Empire of Silver goes back only a century or more (as have films about the centenary of the downfall of the empire in 1911). It opens in the provinces with a voiceover narrative from a descendant of the protagonists who reminisces from the 20th century vantage point and elaborates what he sees as the final achievement of his family, a family of bankers.
As with the other films, the audience will feel that they have been immersed in this Chinese world, the action, the colour, the dangers, the costumes, the disparity between the poor and the rich.
Western audiences not familiar with the events will need to pay attention since the film often moves rapidly, passing sometimes over a year or more at a time. We have to try to work out who is who in the family, especially when the narrative goes into flashback. That having been said, it is clear that this is the story of a banking patriarch at the end of the 19th century, the status of banking at the time - and the Boxer rebellion. The patriarch’s oldest son is a kindly deaf mute who tries to feed the hungry. The second son is a harsh and brutal dominator. The third son is a dilettante, not esteemed by his father. The fourth son is more hopeful but when his new wife is abducted, he collapses mentally. The branch managers in Beijing and Shanghai are much better administrators.

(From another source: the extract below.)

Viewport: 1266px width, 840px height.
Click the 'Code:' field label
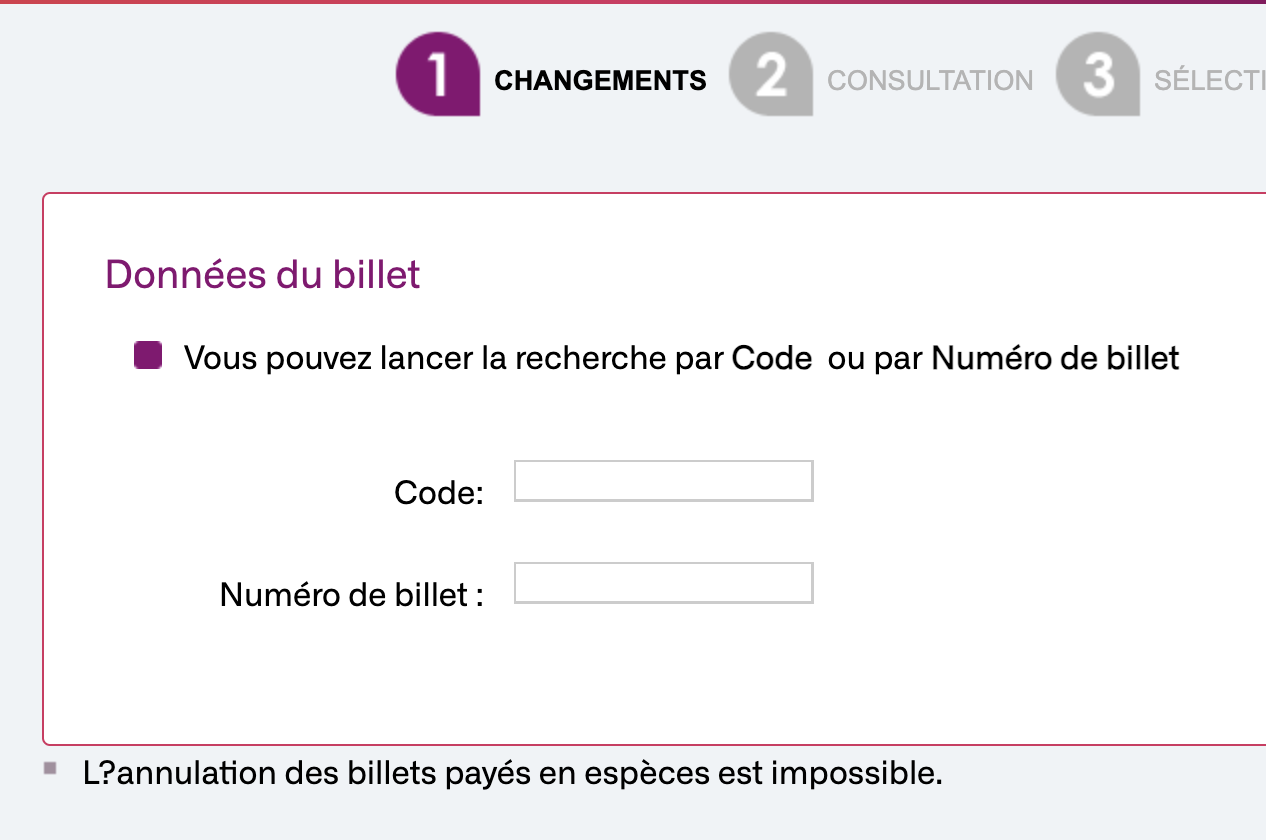point(439,492)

Along with this plotline, there is a romantic plot, the third son in love with a young woman who has become another wife for his father. These lines run parallel for a while but eventually come together when the third son is sent to Mongolia (magnificent photography of the Gobi desert, of the mountains and a rather electrifying encounter with ravenous wolves, even though they are clearly animatronic). He returns for the funeral of the wife and accepts the commission from his father to manage the bank, especially in the hiding and hoarding of silver until the crisis is over.
The third son thus comes into his own, setting up a banking system for the poor, managing the banks well - and over some decades until after World War II.
The overall effect is impressive but the development seems patchy at times, many sequences (like that with the wolves) standing out while others play more conventionally. (Western audiences are part of the target audience. Jeremy Thomas (who produced the Oscar-winning The Last Emperor) produced this and a number of films in China, including 13 Assassins. This one has a featured role for Jennifer Tilly.)